Le rallye de la mémoire

 

Le rallye des Francas, un parcours sous forme de voyage pédagogique dans le passé, le présent et le futur.

Le rallye des Francas, un parcours sous forme de voyage pédagogique dans le passé, le présent et le futur.

L’histoire de Nantes est inextricablement liée à celle de l’esclavage. Au moment où s’ouvrait le Forum mondial des droits de l’Homme, des associations nantaises ont donc proposé un rallye, une promenade à travers la ville, son histoire, sa mémoire.

Article d’Alimatou Diallo

Mémorial de l’abolition de l’esclavage. Dans une pièce sombre, des moitiés de visages au regard perçant apparaissent sur des panneaux en ciment noir traversés par une bande rouge. Des chants, des paroles racontent les souffrances des esclaves déportés. Dans le cadre du Forum mondial des droits de l’Homme, Les Francas, Essentiel et Etudiants guinéens, trois associations, ont mis en place un rallye, un parcours dans la ville de Nantes, sous forme de voyage pédagogique dans le passé, le présent et le futur.

Une dizaine de participants sortent de la salle d’exposition comme « libérés ». A la sortie, sur des panneaux plus éclairés cette fois, on peut lire des messages d’espoirs : « I have a dream » ou encore « Les hommes naissent libres et égaux ». Une série d’épreuves commencent alors pour les participants. « Vous devez retrouver le nom d’un navire parmi les milliers encrés sous le sol du mémorial. Quand votre mission sera accomplie, regardez-vous dans le miroir que je vous ai remis pour donner votre ressenti ! », explique le guide, Cédric Jolivet, chargé de mission pour Les Francas. Trois groupes se forment pour entamer la quête. Une dizaine de minutes s’écoule. Victoire. Le groupe de Yan retrouve le nom du navire. Une victoire qui n’est pourtant pas célébrée : «  Je ressens du dégoût. C’est une abomination. L’esclavage est certes aboli mais aujourd’hui il existe toujours sous une autre forme », s’indigne le participant en pensant à la domination des riches sur les pauvres ou encore au non-respect des libertés humaines.
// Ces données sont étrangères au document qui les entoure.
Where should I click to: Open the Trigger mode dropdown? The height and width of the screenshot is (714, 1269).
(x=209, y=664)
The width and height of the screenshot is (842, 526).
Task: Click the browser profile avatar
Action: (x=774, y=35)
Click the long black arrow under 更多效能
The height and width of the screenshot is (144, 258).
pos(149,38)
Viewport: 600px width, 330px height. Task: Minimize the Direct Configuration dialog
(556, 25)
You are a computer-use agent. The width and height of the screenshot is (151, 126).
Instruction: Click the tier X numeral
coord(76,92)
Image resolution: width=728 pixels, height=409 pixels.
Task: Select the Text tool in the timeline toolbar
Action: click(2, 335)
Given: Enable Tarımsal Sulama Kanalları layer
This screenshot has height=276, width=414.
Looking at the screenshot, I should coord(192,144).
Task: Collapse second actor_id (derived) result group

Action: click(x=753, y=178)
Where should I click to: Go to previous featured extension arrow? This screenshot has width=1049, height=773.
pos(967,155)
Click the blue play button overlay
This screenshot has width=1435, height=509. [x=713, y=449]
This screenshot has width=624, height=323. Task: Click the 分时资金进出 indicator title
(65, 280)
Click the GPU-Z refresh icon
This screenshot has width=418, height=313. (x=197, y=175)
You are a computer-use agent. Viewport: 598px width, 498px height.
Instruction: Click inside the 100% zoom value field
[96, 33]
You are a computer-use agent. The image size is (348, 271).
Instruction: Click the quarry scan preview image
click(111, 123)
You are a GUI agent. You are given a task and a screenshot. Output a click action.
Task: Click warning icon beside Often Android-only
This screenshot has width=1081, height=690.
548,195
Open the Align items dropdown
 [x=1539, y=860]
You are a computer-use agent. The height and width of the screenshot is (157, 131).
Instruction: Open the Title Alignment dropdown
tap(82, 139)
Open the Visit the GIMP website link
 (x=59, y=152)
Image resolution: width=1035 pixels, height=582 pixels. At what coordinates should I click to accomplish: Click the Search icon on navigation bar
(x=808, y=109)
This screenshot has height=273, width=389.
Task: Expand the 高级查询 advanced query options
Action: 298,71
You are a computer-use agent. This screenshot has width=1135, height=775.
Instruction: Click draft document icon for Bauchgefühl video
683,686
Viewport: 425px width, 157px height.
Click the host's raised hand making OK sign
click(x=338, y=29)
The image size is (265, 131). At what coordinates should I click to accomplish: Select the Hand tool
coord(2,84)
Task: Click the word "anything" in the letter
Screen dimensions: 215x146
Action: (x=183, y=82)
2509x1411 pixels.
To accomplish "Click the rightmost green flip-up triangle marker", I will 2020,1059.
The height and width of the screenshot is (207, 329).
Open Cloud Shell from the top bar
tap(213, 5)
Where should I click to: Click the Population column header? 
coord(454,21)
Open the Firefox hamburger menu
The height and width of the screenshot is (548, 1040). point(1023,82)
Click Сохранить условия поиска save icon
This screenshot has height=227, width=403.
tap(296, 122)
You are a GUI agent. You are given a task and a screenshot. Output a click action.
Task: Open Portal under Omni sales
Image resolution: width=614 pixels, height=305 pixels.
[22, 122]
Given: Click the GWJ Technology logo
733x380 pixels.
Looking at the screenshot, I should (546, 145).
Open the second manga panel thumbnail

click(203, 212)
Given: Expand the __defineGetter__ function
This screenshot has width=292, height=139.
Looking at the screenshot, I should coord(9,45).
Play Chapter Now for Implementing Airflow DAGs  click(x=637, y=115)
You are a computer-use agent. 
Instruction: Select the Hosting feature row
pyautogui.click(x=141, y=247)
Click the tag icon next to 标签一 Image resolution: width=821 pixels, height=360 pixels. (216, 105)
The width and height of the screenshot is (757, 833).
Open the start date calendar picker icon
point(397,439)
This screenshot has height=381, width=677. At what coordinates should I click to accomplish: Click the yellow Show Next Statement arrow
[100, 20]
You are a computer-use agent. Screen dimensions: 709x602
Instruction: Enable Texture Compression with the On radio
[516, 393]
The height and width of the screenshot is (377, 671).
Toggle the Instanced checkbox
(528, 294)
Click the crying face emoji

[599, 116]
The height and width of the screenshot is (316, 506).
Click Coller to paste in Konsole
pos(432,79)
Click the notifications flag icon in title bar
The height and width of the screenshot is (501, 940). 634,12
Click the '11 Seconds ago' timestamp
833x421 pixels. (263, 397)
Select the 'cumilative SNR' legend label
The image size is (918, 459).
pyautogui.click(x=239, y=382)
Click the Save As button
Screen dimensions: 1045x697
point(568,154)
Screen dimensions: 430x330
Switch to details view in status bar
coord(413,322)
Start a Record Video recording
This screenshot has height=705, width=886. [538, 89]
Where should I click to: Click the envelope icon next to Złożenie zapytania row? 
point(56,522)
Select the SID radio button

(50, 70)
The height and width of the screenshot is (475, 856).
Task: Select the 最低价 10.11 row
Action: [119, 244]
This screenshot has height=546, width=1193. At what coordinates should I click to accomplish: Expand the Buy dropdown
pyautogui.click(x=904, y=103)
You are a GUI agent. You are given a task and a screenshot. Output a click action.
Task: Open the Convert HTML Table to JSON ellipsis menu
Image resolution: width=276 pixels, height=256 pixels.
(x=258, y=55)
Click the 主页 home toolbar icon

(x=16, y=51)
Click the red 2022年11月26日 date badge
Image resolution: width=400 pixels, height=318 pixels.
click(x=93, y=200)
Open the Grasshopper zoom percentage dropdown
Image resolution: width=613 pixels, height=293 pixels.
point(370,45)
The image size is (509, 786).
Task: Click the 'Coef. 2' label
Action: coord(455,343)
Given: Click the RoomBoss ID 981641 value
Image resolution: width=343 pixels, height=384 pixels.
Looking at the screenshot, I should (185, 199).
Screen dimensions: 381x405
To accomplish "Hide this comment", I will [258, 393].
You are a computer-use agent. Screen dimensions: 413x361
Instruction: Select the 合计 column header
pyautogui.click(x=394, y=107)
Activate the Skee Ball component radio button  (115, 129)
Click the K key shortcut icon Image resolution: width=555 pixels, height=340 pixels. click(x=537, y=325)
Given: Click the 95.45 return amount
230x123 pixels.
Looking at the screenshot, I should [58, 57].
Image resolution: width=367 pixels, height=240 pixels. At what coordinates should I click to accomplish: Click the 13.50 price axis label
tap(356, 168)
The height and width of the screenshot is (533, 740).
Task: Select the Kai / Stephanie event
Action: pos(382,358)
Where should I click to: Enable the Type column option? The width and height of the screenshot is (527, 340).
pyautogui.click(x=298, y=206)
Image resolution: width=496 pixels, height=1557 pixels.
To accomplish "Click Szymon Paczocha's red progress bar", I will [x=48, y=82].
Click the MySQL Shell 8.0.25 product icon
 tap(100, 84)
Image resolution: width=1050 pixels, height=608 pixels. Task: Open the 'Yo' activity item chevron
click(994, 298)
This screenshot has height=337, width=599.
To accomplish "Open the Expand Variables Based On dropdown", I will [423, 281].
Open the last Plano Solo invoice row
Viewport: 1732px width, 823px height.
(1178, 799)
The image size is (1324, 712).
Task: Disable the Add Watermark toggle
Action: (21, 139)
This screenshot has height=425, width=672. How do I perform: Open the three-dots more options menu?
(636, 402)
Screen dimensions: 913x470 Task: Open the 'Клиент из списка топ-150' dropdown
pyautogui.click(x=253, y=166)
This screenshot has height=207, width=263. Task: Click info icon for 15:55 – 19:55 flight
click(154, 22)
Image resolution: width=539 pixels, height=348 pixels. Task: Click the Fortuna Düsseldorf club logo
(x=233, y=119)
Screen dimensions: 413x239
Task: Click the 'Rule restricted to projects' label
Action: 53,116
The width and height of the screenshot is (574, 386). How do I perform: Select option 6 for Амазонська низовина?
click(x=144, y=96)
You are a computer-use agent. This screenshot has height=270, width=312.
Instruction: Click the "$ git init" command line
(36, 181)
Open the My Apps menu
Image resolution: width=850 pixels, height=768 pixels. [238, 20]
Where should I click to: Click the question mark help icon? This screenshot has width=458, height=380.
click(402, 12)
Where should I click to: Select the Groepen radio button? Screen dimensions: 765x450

« Abolition de l’esclavage … Ah bon ? »

Il est temps de se confronter à la réalité actuelle, au présent. « Dès que vous serez de l’autre côté du pont, vous serez une nouvelle personne », prévient le guide. Les groupes traversent alors la Loire, sur le pont qui porte le nom de Victor Schoelcher, abolitionniste du XIXème en France. Arrivée symbolique sur l’esplanade du Palais de justice de la ville. Nouvelle épreuve : se mettre dans la peau d’un personnage. Le visage de Nicolas se défait quand il apprend qui il doit incarner : « une prostituée d’âge moyen séropositive ». Un sentiment de culpabilité l’envahit face à ce personnage socialement condamné. « Ça fait réfléchir », confie le participant. « J’incarne la fille du directeur d’agence bancaire locale. Je suis censé tout posséder. C’est vrai que, quand on est devant, on ne voit pas ceux qui sont derrière nous », témoigne Yan. Des prises de conscience inattendue sur la problématique de l’égalité. Si certains vivent, d’autres survivent.

Cédric, le guide, rappelle alors : « On naît tous égaux. Cependant, des facteurs tels que la famille et l’origine sociale accentuent l’inégalité. Ceux qui possèdent tout ne se rendent même pas compte que derrière eux, il existe des personnes qui souffrent ».

Comment se projeter dans le futur ? Direction les machines de l’île. Les deux heures de marche et de découverte, n’altèrent pas la motivation des visiteurs en fin de parcours. On débat sur la question de l’accès à la santé pour tous. Pour clore le parcours, chaque groupe écrit une phrase sur un miroir qui résume leur voyage dans le temps. Le retour dans le passé semble avoir eu plus d’impact ; sur l’un des miroirs on s’interroge : « Abolition de l’esclavage… Ah bon ? », sur un autre « L’esclavage abolie mais a t-il vraiment disparu ». Le troisième propose quant à lui une vision plus optimiste : « Connaître son passé pour choisir son futur ».